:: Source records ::
Content starts
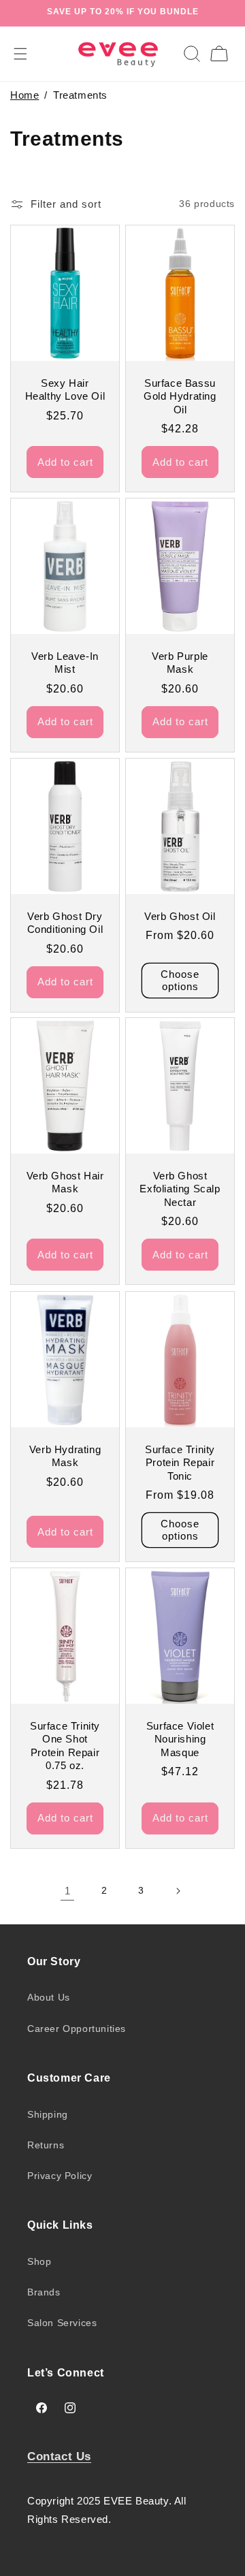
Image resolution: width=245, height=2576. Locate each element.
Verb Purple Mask (180, 662)
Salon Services (62, 2322)
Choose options (180, 979)
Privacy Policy (59, 2175)
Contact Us (59, 2456)
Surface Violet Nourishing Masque (180, 1739)
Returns (45, 2145)
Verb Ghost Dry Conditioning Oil (65, 922)
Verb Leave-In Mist (65, 662)
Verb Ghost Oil (179, 915)
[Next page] (178, 1891)
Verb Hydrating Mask (65, 1455)
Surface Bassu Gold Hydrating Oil (180, 396)
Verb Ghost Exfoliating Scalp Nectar (180, 1189)
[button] (192, 53)
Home (24, 95)
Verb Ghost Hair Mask (65, 1182)
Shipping (47, 2114)
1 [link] (68, 1890)
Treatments (80, 95)
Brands (44, 2292)
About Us (48, 1997)
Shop (39, 2261)
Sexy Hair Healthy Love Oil (65, 389)
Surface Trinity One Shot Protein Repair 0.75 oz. (65, 1746)
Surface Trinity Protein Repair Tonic (180, 1462)
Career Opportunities (76, 2028)
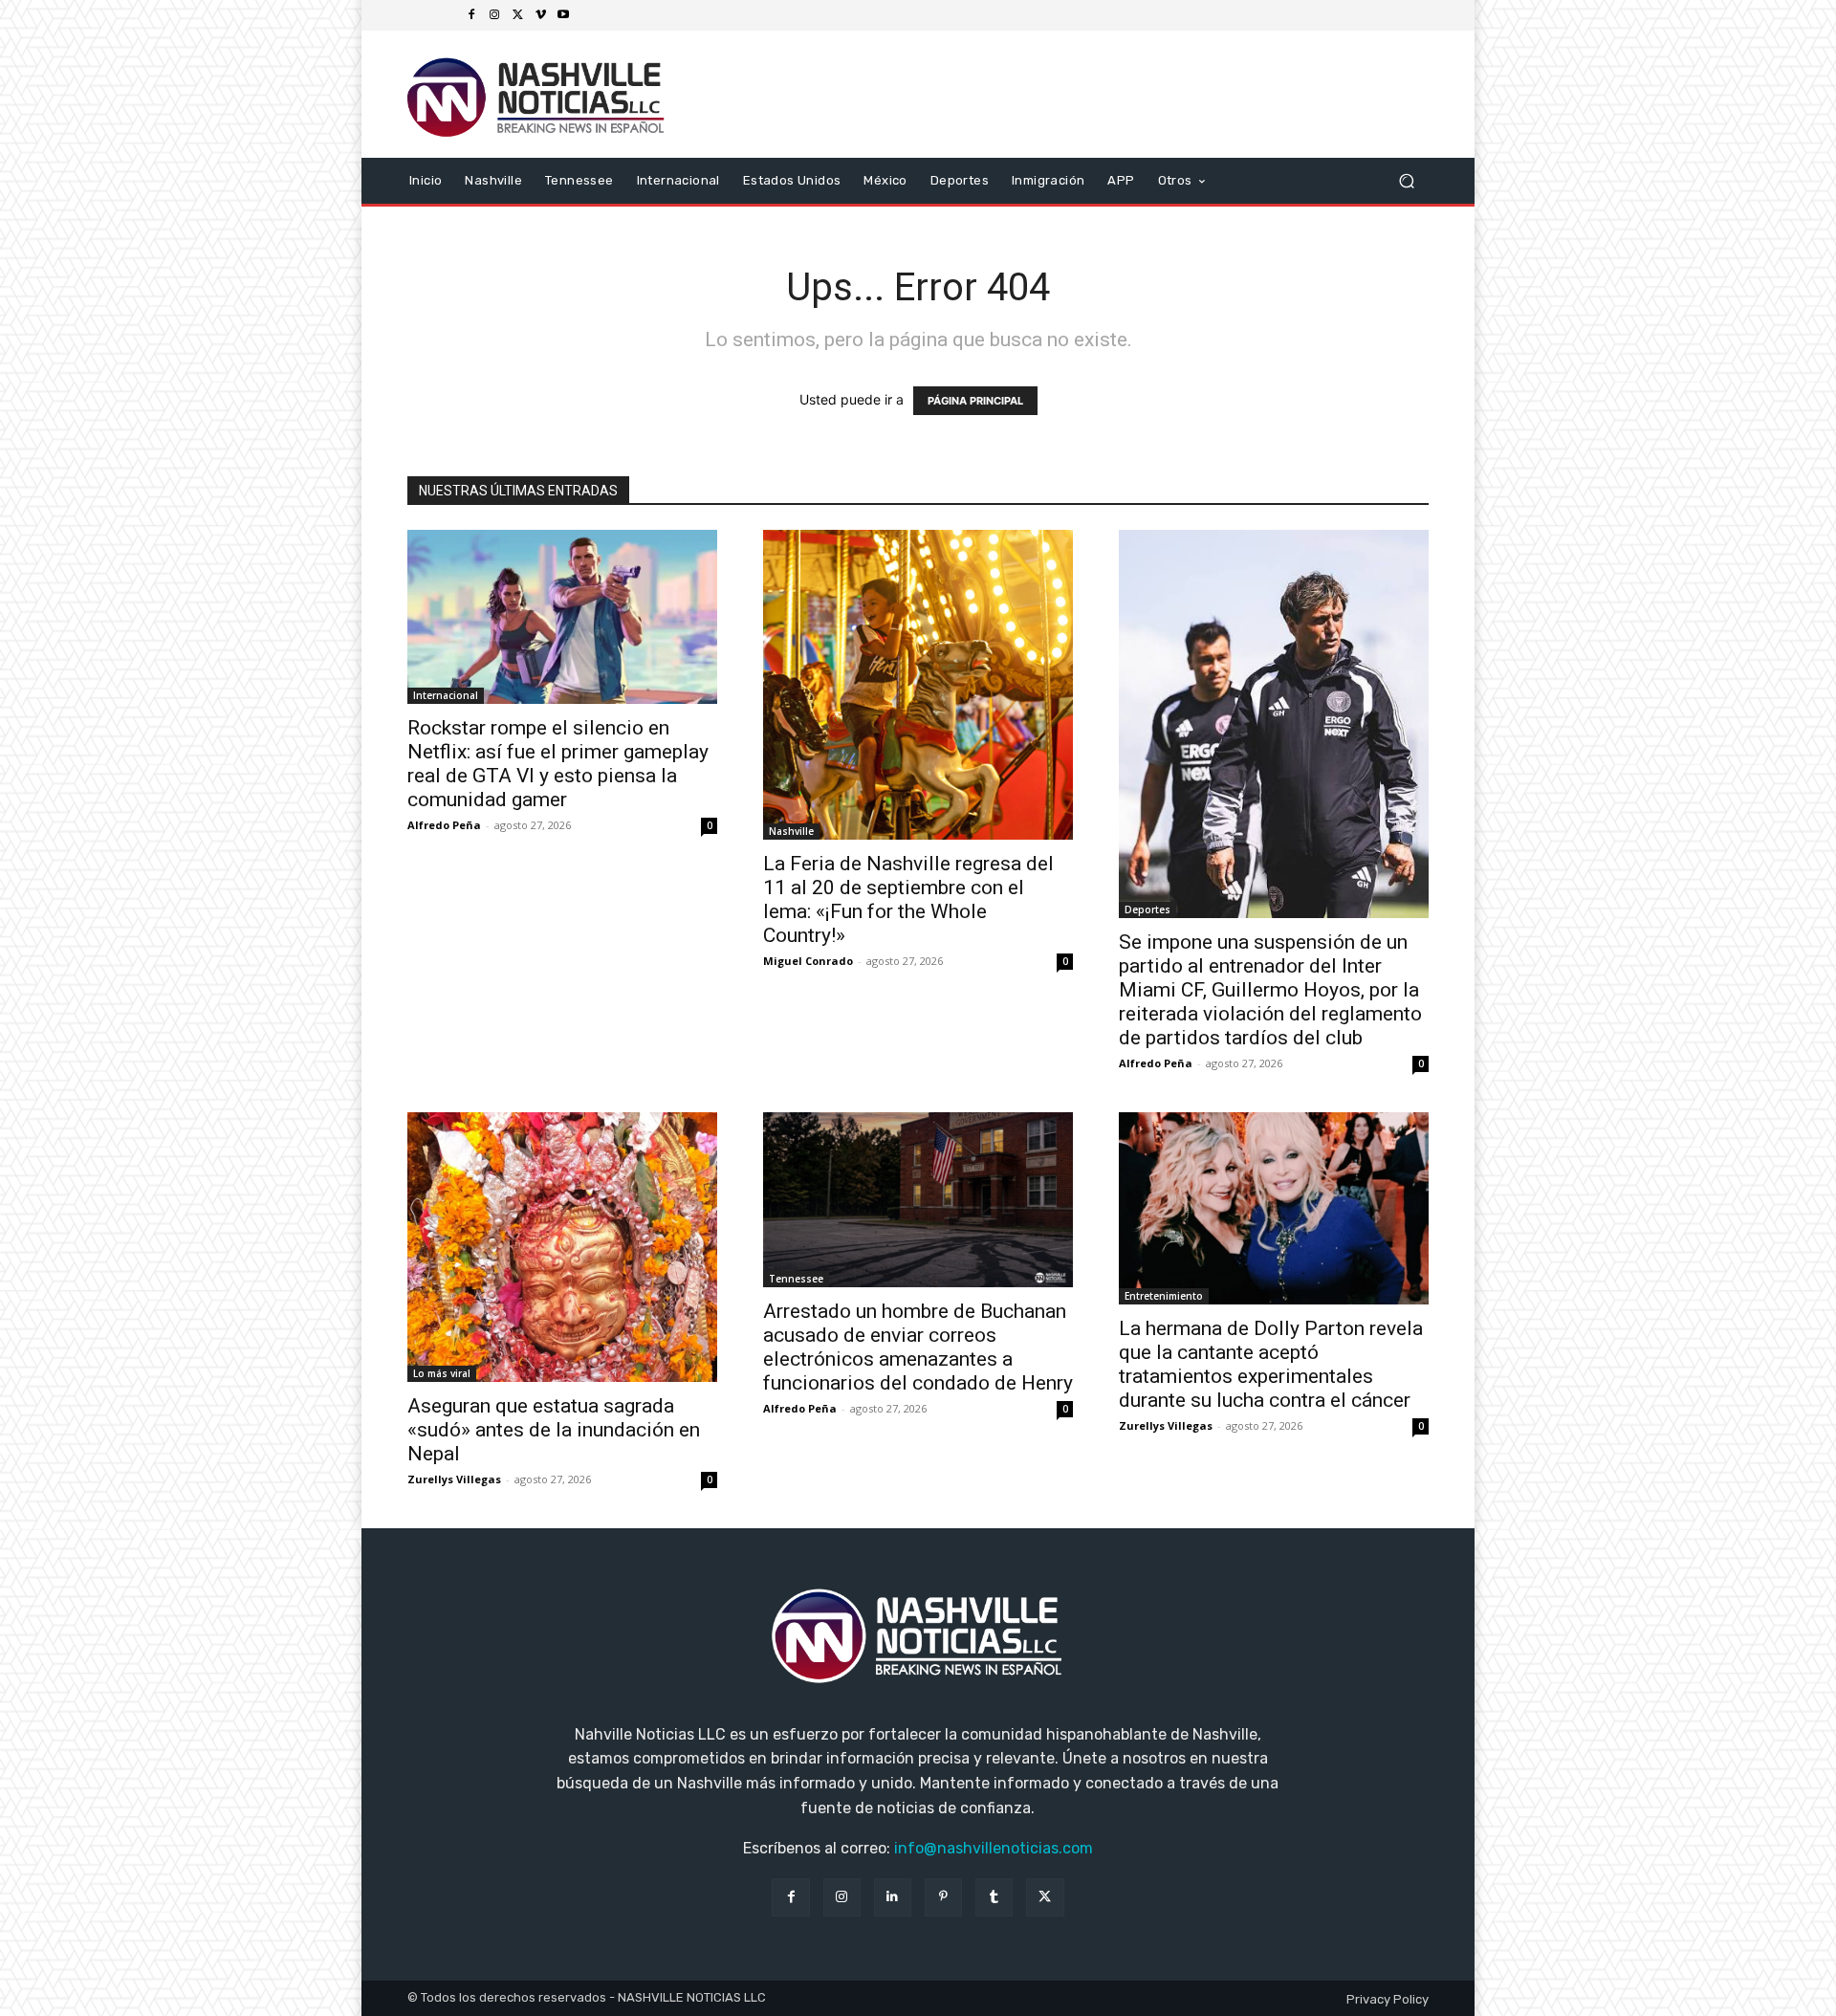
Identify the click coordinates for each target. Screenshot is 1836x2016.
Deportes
Content ends
:: What the task asks ::
Retype, exactly and only, the lines from the one containing "Verb Ghost Oil (179, 915)" through the end of the entries, both ends included, and omit all pictures.

:: Solution ::
Verb Ghost Oil (179, 915)
[Next page] (178, 1891)
Verb Hydrating Mask (65, 1455)
Surface Bassu Gold Hydrating Oil (180, 396)
Verb Ghost Exfoliating Scalp Nectar (180, 1189)
[button] (192, 53)
Home (24, 95)
Verb Ghost Hair Mask (65, 1182)
Shipping (47, 2114)
1 [link] (68, 1890)
Treatments (80, 95)
Brands (44, 2292)
About Us (48, 1997)
Shop (39, 2261)
Sexy Hair Healthy Love Oil (65, 389)
Surface Trinity One Shot Protein Repair 0.75 oz. (65, 1746)
Surface Trinity Protein Repair Tonic (180, 1462)
Career Opportunities (76, 2028)
Identify the click coordinates for each target. Screenshot is 1836x2016.
Deportes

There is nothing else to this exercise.